En 1927, Marta a six ans et vit avec son frère et sa sœur dans la ferme de leur père Johan sur la côte du Helgeland, la région la plus au nord de la Norvège. La vie de famille est compliquée, surtout depuis l'arrivée de leur belle-mère et de ses trois enfants. Les conditions sont dures, la terre difficile à exploiter et la pêche permet au père de faire tout juste survivre sa famille. Alors Johan doit se résigner à placer ses deux filles chez ses frères, car elles ne peuvent pas l'aider aux travaux alors que son fils Gunnar peut le faire. Même s'il ne le montre pas, c'est une blessure pour le père mais cela fait deux bouches en moins à nourrir et c'est une question de survie pour toute la famille. Marta grandit, revient à la maison, puis repart en fonction de la situation.

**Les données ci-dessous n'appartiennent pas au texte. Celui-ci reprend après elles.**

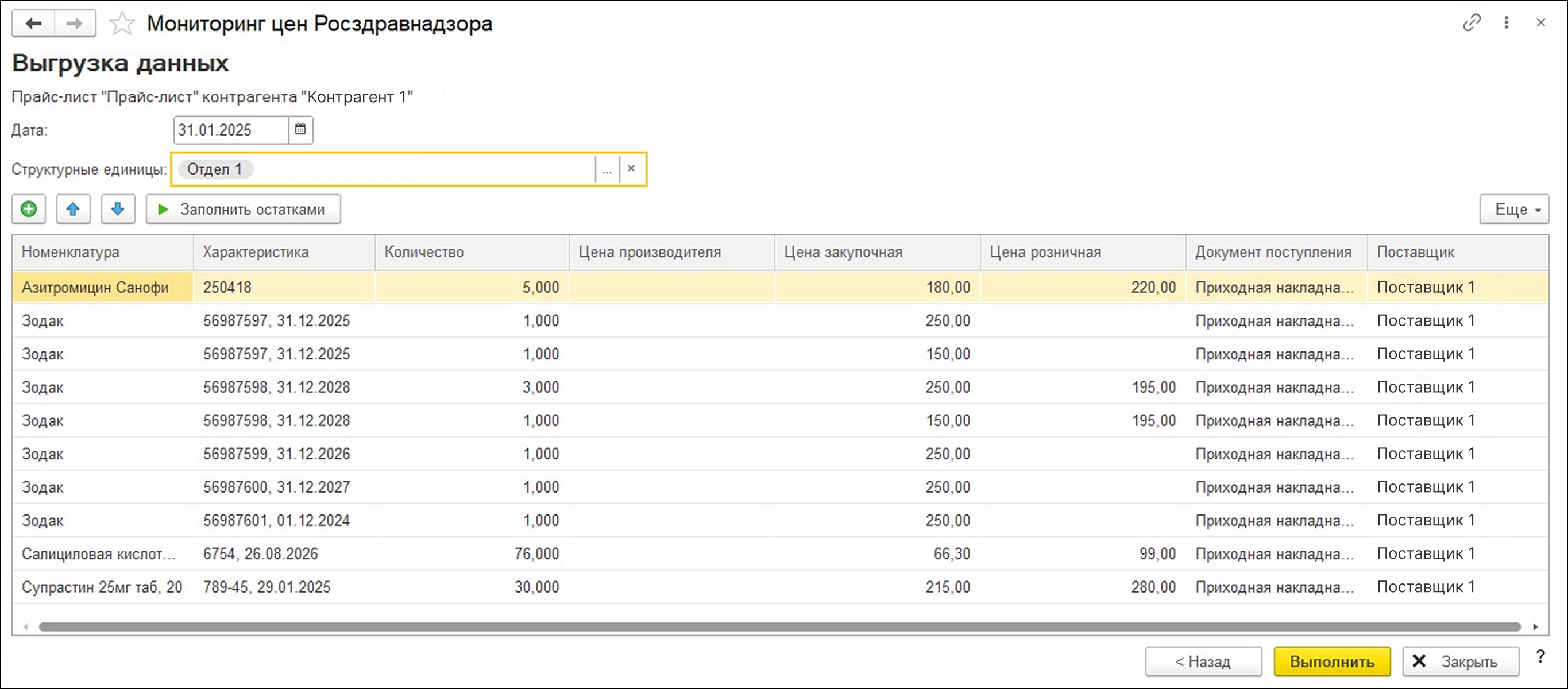The height and width of the screenshot is (689, 1568).
Task: Open the date calendar picker
Action: 301,130
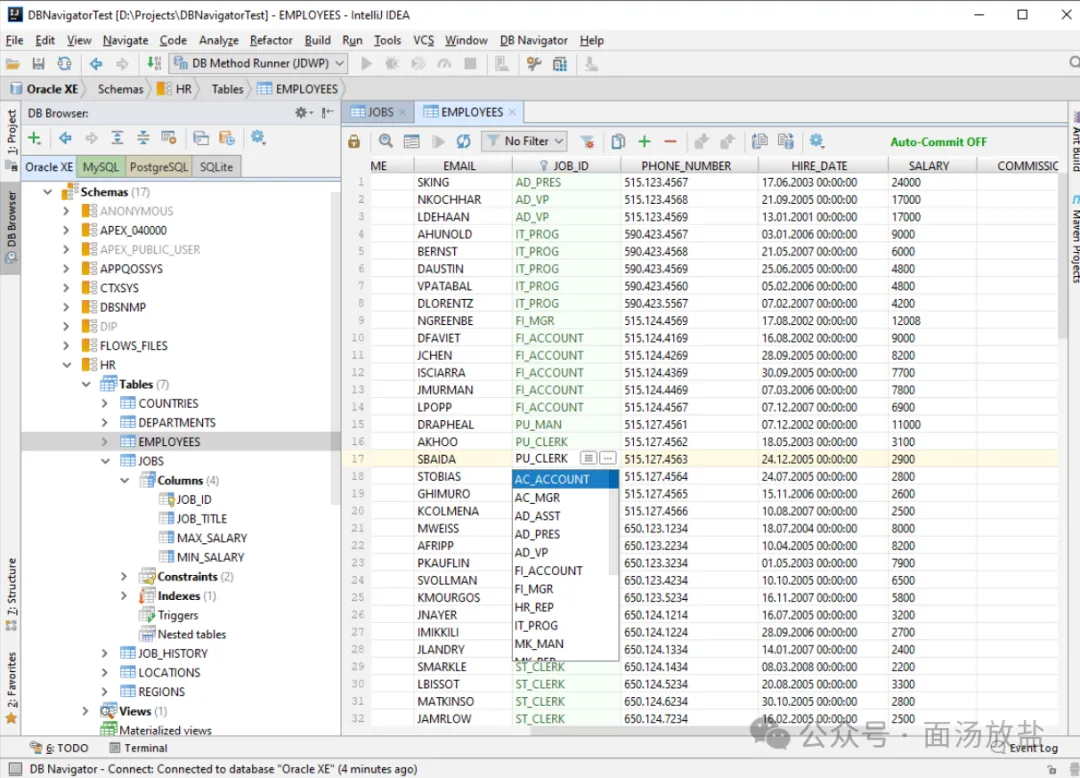Open the data editor settings gear icon
Screen dimensions: 1080x778
click(816, 142)
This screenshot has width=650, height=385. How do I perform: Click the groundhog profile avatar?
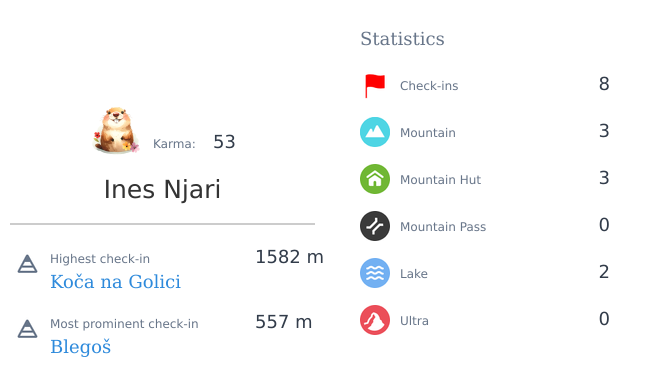click(116, 131)
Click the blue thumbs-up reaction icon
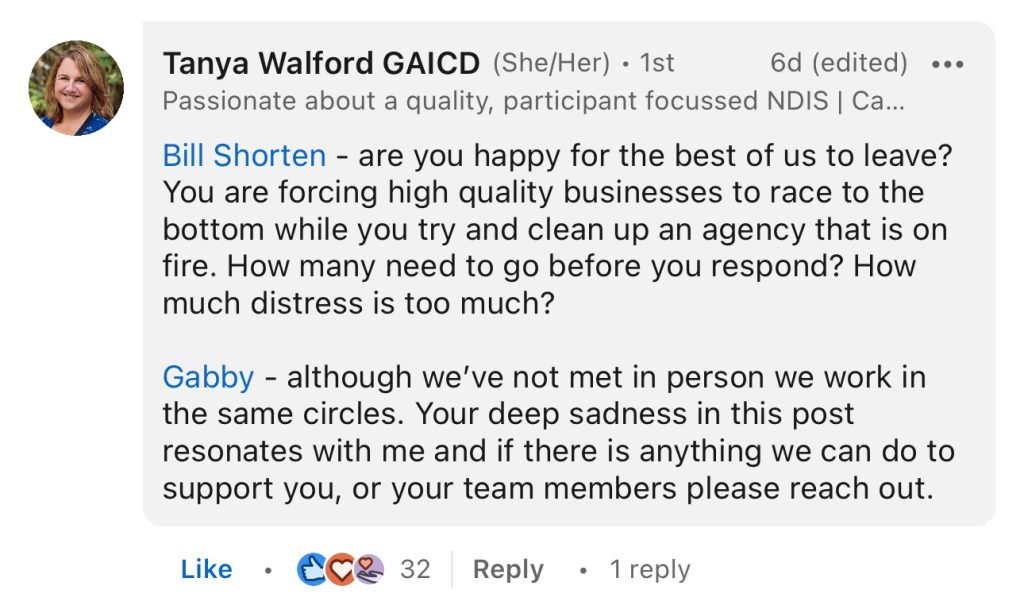 pos(312,569)
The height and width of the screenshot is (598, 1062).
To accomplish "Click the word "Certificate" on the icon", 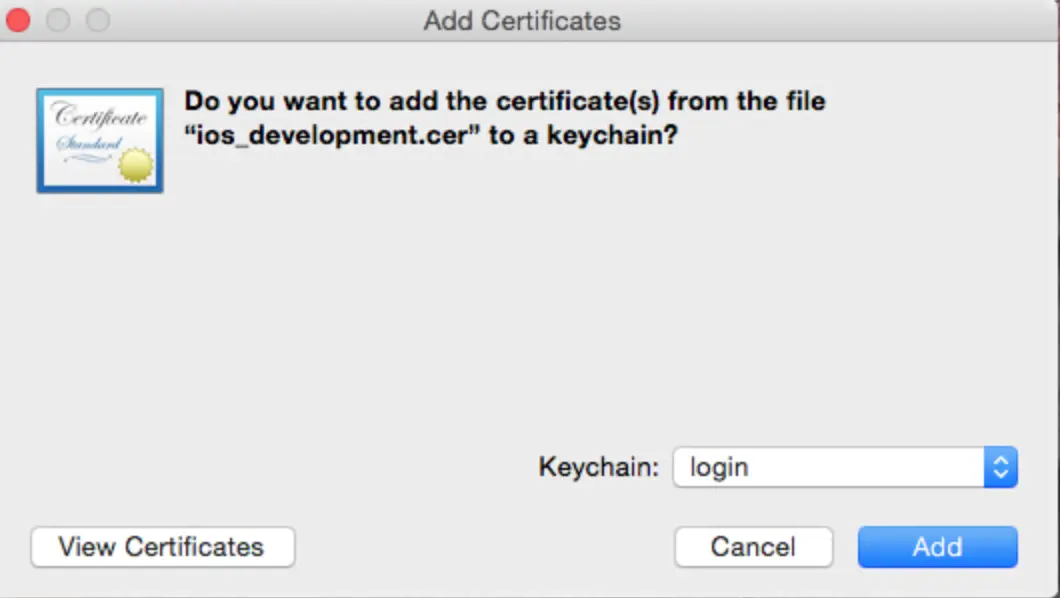I will pos(100,116).
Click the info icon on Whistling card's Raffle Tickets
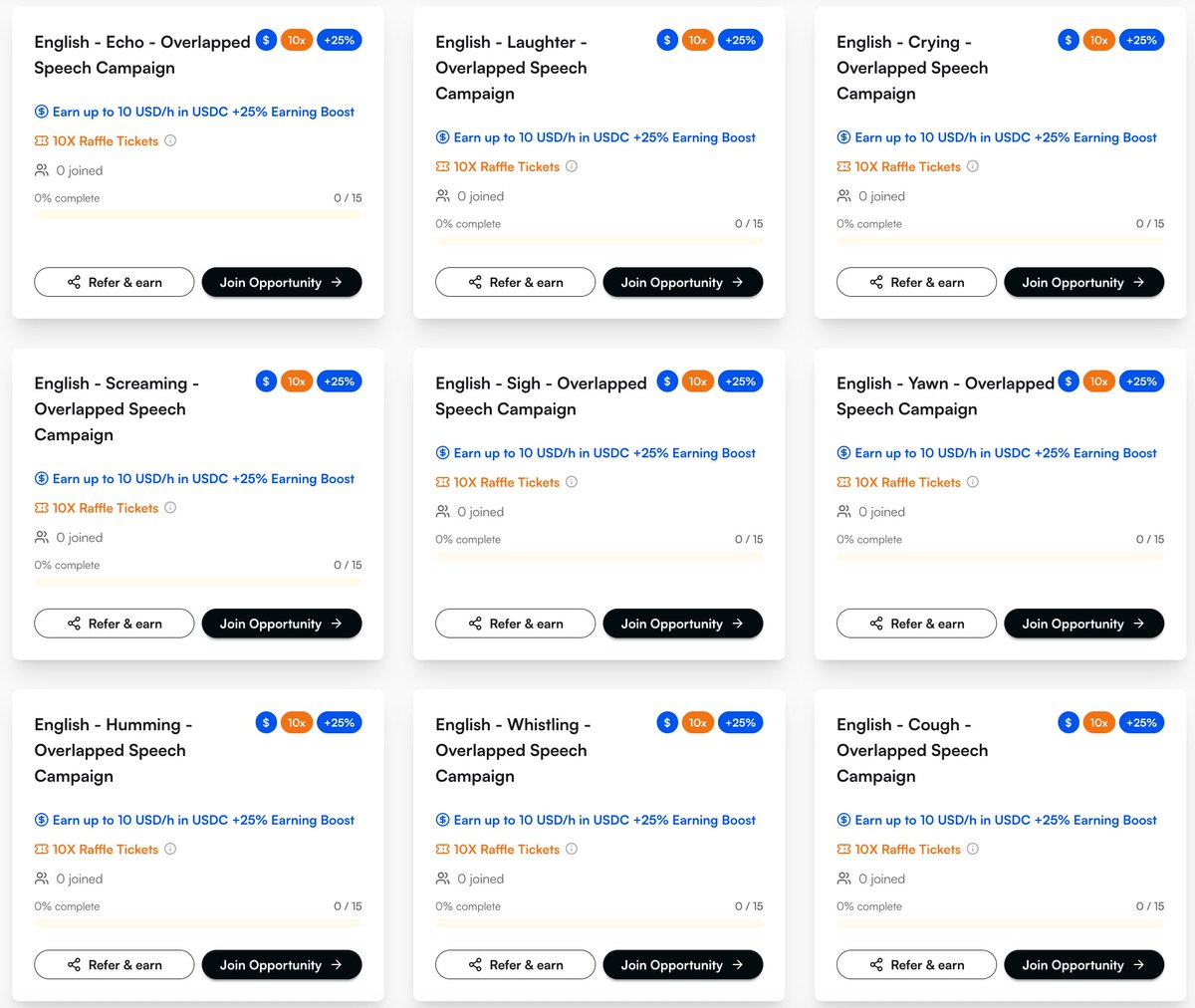The height and width of the screenshot is (1008, 1195). point(572,850)
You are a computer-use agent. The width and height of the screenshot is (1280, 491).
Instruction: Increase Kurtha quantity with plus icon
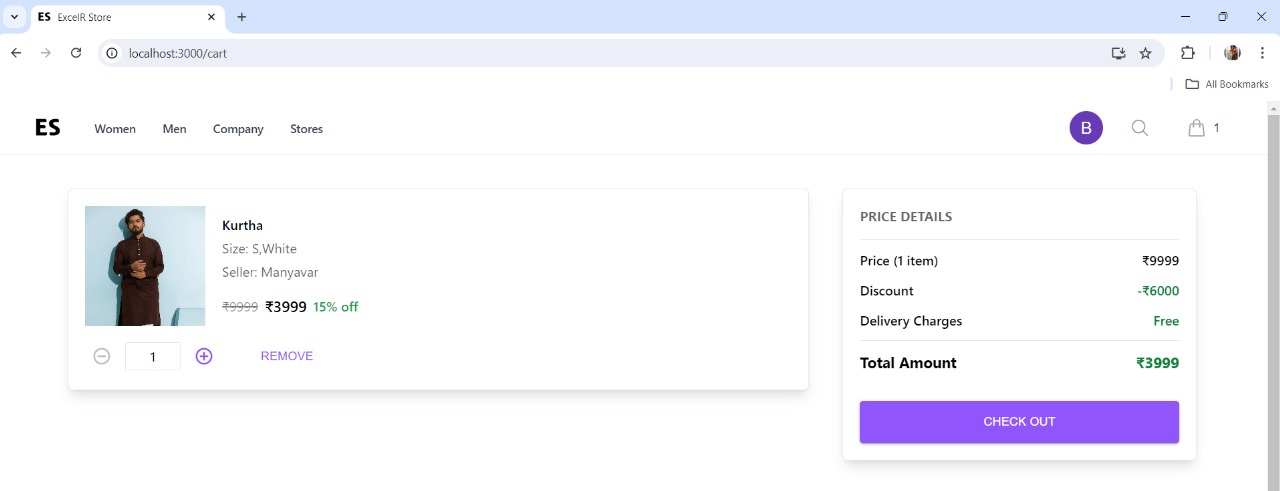(x=204, y=356)
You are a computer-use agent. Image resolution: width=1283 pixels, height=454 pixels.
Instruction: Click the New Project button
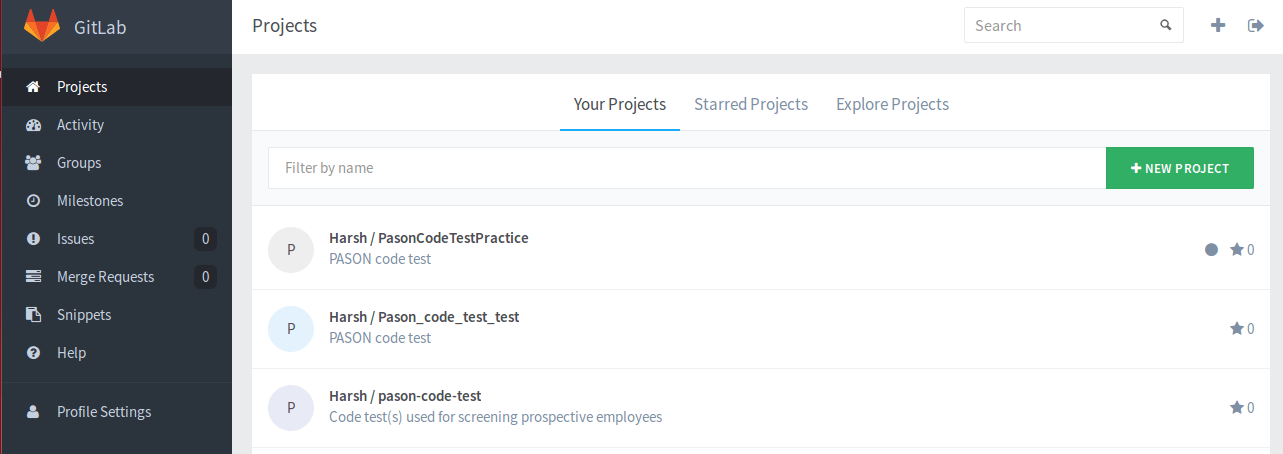pyautogui.click(x=1179, y=168)
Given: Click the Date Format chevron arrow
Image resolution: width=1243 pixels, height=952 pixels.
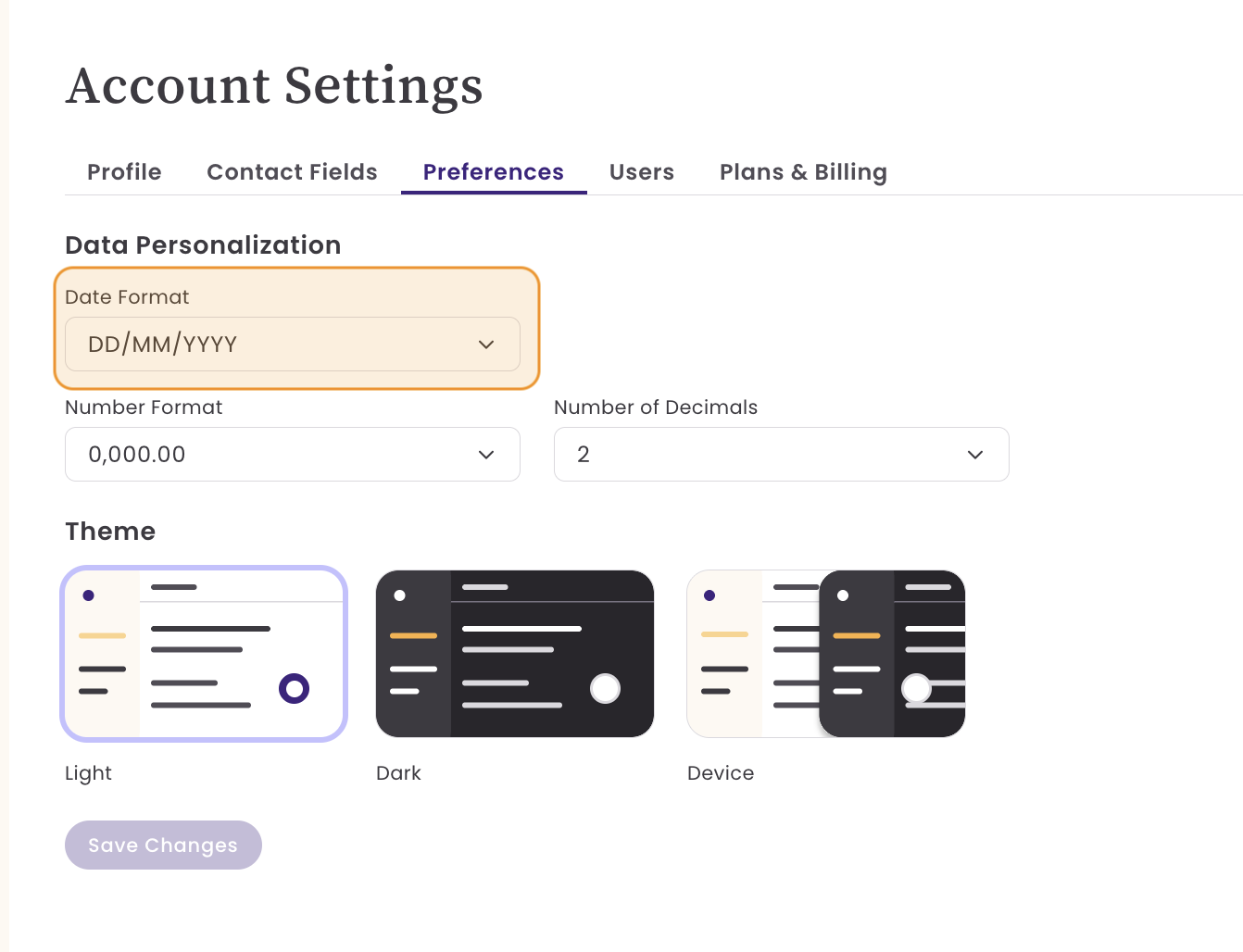Looking at the screenshot, I should tap(486, 344).
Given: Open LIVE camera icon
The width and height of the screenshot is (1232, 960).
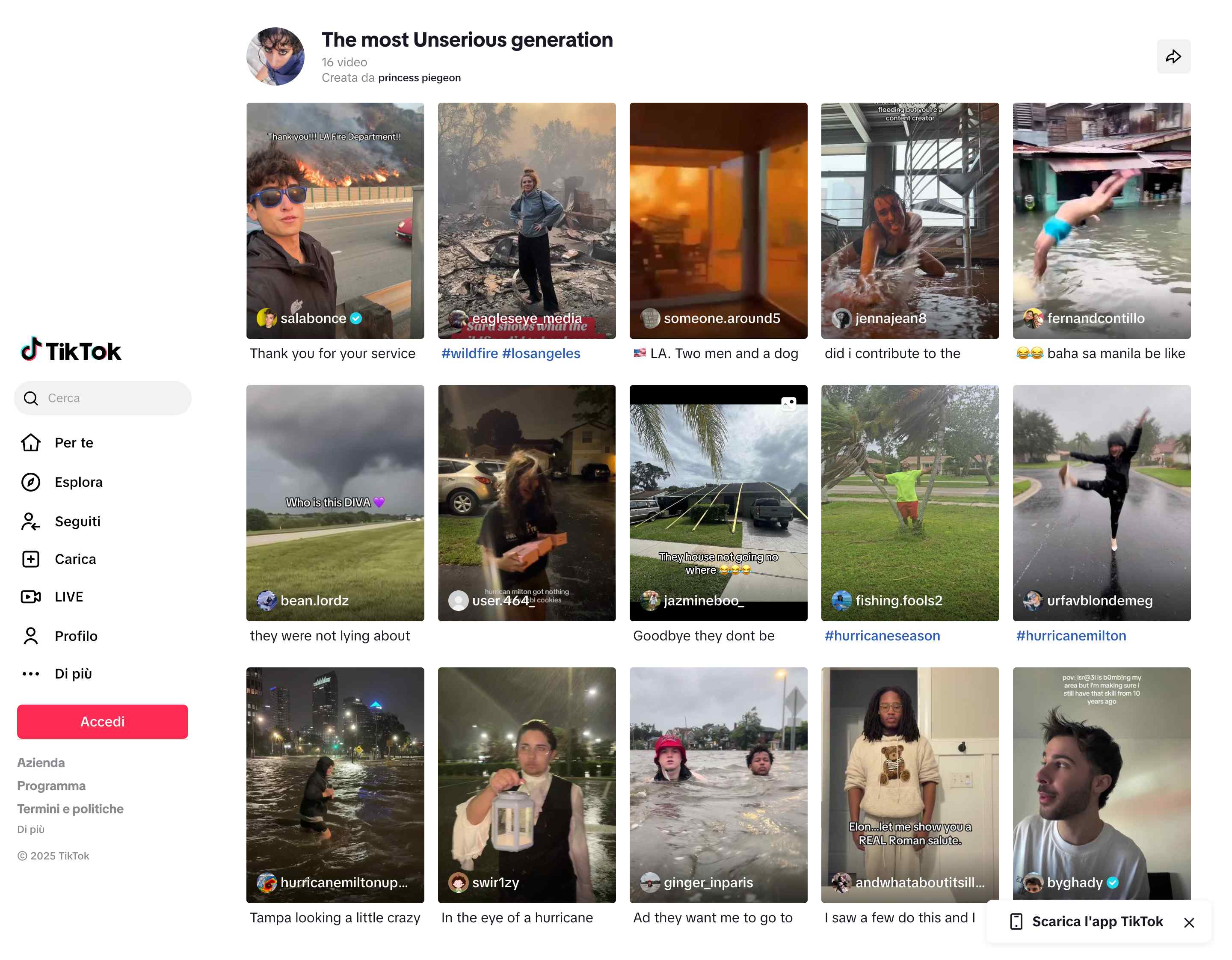Looking at the screenshot, I should click(30, 597).
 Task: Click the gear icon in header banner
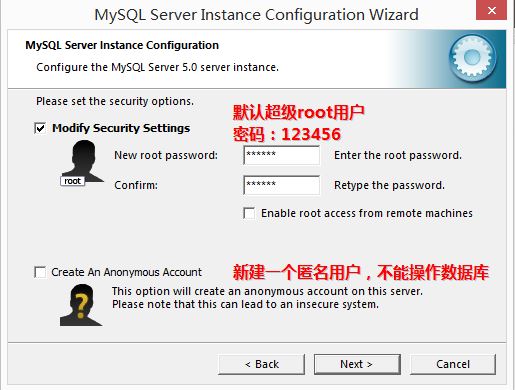pos(472,58)
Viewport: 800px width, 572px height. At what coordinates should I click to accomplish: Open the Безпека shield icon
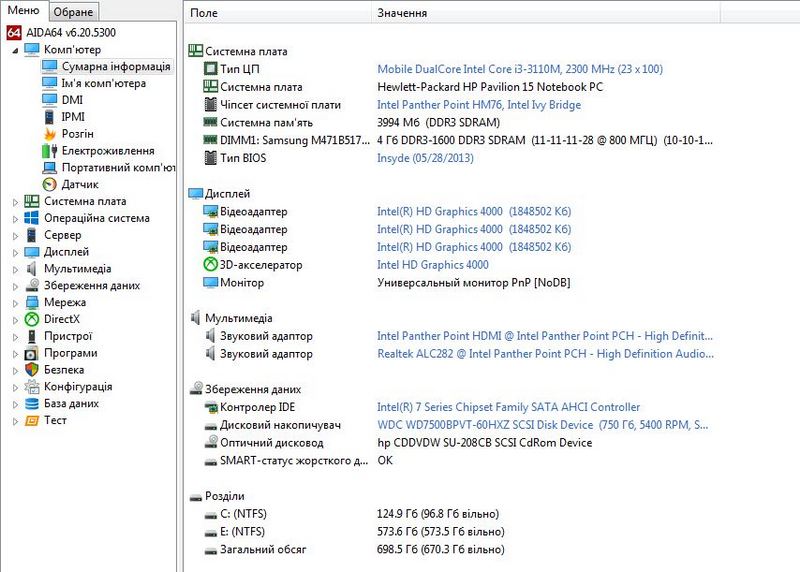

À quinze ans, elle s'en va avec sa cousine pour tenter sa chance à Oslo. C'est alors le début d'une nouvelle vie loin de sa famille, de ses racines, de cette terre si âpre mais qu'elle aime.
Dans une deuxième partie, c'est Rogern le troisième fils de Marta qui raconte son enfance à Oslo, dans la cité nouvelle d'Arvoll. On va alors le suivre pendant plus de trente ans jusqu'au début des années quatre-vingt-dix, voir l'homme qu'il devient, découvrir l'évolution de la société norvégienne, regarder évoluer la fratrie au fil des années. Les espérances sont différentes, les ambitions s'affirment et des divergences avec les générations précédentes se font jour.
C'est une véritable saga familiale sur plusieurs décennies que nous invite à découvrir Roy Jacobsen, avec ses malheurs, ses bonheurs aussi, ses tensions et des personnages intéressants qui se cherchent un avenir.
La première partie est formidable, la description des conditions de vie précaires de ces gens qui luttent contre les éléments est prenante. La vie de cet homme nous bouleverse, lui qui lutte pour sa famille, se tuant à la tâche pour les siens mais qui loin de se résigner cherche toujours à améliorer son sort quitte à se rater parfois. Cet homme de peu de mots est touchant par son entêtement, par son attachement à sa terre, lui qui ne sait comment montrer son affection à ses enfants. C'est dur mais beau, l'écriture nous accroche dès le départ et colle parfaitement aux personnages, à la dureté de leur vie.
J'ai eu plus du mal à rentrer dans la deuxième partie, passer de la misère du Helgeland aux interrogations d'un gamin de onze ans m'a un peu laissé perplexe. Il m'a fallu plusieurs dizaines de pages avant de me plonger avec plaisir dans cette partie du roman. Ce fut ensuite passionnant. On suit cet enfant qui voit le monde changer autour de lui et qui cherche sa place dans la famille mais aussi dans la société. Cet adolescent et ses frères qui comprennent un peu plus leur mère lorsqu'ils découvrent l'endroit où elle a vécu pendant son enfance misérable, qui se construisent avec leur père mais aussi contre lui.
Cette histoire est une plongée dans un monde qui change, qui laisse peu de chance aux plus démunis, au cœur d'une famille qui va traverser une guerre mondiale puis affronter les changements sociétaux des Trente Glorieuses.
C'est saisissant, prenant, l'écriture nous oblige à ne pas lâcher ce pavé pour notre plus grand plaisir. Ce roman déroutant par ses deux parties si dissemblables ne laisse pas indifférent et me donne l'envie de découvrir les autres romans de Roy Jacobsen.